* Problem to solve:
Update the entries from the start through the line containing "Open the find" by changing "checkbox" to "toggle" and keeping everything else the same. Give back only those lines.

-- Begin Material --

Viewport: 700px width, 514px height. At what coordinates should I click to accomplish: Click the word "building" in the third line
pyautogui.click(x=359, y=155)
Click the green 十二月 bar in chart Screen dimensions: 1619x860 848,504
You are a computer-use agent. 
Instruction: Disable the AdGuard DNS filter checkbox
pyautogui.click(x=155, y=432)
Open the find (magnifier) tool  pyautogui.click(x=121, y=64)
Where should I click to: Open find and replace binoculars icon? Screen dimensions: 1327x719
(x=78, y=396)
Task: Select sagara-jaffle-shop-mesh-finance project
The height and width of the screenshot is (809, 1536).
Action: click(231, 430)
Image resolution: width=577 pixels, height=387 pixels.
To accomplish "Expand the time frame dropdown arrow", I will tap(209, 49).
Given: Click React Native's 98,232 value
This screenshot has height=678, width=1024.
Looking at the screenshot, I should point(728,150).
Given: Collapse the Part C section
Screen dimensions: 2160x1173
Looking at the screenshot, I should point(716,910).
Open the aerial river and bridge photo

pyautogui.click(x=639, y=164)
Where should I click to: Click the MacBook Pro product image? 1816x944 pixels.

-- End Material --

* Correct answer:
Viewport: 700px width, 514px height. At what coordinates should I click to accomplish: Click the word "building" in the third line
pyautogui.click(x=359, y=155)
Click the green 十二月 bar in chart Screen dimensions: 1619x860 848,504
You are a computer-use agent. 
Instruction: Disable the AdGuard DNS filter toggle
pyautogui.click(x=155, y=432)
Open the find (magnifier) tool  pyautogui.click(x=121, y=64)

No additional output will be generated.